Stored data entries
Content starts
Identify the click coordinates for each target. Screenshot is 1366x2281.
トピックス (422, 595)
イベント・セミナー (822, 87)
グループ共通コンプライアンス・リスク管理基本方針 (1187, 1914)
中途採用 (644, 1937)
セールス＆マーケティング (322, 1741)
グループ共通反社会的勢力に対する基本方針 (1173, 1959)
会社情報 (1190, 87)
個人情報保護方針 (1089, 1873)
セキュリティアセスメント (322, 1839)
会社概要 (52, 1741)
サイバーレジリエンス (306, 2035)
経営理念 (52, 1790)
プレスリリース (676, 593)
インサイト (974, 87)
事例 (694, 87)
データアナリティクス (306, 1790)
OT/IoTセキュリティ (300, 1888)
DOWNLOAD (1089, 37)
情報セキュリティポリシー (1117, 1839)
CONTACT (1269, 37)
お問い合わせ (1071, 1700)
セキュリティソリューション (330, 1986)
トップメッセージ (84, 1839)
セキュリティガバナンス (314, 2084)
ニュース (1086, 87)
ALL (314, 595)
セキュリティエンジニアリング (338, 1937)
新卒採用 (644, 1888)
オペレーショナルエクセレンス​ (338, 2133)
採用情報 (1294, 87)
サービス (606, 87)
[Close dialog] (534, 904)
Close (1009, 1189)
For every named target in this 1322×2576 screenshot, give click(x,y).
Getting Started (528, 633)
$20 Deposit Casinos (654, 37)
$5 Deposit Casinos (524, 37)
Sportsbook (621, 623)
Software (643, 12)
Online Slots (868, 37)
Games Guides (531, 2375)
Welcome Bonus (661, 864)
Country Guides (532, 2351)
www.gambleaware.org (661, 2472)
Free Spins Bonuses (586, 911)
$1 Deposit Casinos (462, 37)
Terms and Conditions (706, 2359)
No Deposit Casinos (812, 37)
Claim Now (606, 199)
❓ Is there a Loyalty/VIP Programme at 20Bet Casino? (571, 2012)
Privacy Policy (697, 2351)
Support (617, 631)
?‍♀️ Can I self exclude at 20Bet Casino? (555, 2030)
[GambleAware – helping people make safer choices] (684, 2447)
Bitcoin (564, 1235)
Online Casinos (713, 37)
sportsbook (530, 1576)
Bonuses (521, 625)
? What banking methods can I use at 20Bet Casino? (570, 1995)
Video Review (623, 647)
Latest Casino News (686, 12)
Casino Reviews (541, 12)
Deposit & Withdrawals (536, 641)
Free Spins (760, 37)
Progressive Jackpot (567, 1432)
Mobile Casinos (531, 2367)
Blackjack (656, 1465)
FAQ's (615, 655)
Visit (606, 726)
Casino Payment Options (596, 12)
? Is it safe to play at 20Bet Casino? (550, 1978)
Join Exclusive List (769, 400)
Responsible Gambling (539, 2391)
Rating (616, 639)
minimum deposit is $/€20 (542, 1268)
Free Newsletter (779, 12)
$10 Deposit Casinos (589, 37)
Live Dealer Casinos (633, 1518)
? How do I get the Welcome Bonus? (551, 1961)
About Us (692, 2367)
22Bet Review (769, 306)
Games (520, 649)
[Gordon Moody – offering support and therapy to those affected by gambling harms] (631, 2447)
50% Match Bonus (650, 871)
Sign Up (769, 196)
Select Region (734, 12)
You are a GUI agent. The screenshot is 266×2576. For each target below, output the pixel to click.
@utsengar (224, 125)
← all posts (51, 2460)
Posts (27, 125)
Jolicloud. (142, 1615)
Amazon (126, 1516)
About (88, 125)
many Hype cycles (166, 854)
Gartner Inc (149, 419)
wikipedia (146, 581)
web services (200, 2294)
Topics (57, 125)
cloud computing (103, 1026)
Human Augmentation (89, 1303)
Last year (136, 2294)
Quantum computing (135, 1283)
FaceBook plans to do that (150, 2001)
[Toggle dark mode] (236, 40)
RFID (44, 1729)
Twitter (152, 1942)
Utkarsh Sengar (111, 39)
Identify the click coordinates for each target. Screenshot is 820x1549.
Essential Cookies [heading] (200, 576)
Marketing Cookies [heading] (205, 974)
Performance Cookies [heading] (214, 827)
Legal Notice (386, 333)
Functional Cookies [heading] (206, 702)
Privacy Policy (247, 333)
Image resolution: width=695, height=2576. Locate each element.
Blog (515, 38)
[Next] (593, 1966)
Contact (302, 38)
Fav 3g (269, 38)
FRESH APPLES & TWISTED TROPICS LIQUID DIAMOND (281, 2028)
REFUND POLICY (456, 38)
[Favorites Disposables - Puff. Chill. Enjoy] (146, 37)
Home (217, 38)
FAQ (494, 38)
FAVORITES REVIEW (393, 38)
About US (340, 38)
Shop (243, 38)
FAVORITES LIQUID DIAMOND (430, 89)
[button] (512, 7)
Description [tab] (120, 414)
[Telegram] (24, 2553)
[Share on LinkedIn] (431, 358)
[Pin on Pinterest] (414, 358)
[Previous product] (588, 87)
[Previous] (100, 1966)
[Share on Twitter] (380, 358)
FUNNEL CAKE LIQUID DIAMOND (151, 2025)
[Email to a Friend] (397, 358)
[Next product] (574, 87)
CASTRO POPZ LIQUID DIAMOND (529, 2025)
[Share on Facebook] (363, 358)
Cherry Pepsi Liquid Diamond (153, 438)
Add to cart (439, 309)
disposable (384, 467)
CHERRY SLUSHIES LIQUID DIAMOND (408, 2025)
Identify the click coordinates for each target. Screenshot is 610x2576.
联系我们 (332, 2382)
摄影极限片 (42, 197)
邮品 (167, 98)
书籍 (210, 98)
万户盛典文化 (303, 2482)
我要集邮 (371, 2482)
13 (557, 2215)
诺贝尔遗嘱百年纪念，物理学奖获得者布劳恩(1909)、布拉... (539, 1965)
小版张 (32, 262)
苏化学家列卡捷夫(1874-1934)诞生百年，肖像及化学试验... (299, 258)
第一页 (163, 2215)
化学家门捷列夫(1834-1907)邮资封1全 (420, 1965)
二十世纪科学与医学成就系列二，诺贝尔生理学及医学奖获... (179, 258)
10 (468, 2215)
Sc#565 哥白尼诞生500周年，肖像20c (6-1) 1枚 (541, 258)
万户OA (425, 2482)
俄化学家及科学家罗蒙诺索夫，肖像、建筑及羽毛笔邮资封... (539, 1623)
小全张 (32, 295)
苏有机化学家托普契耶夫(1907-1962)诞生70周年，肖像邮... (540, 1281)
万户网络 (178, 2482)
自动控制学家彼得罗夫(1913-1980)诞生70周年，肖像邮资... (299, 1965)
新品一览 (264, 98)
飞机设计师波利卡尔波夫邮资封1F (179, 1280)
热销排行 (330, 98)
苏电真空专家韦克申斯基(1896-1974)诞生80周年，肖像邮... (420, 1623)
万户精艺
Content ends
**Action item:** Search the entries for "coordinates" and copy out each line that has it.

**Answer space:**
Identify the click coordinates for each target. Screenshot is 1366x2281.
Identify the click coordinates for each target. Screenshot is 820x1549.
Identify the click coordinates for each target. Screenshot is 610x2576.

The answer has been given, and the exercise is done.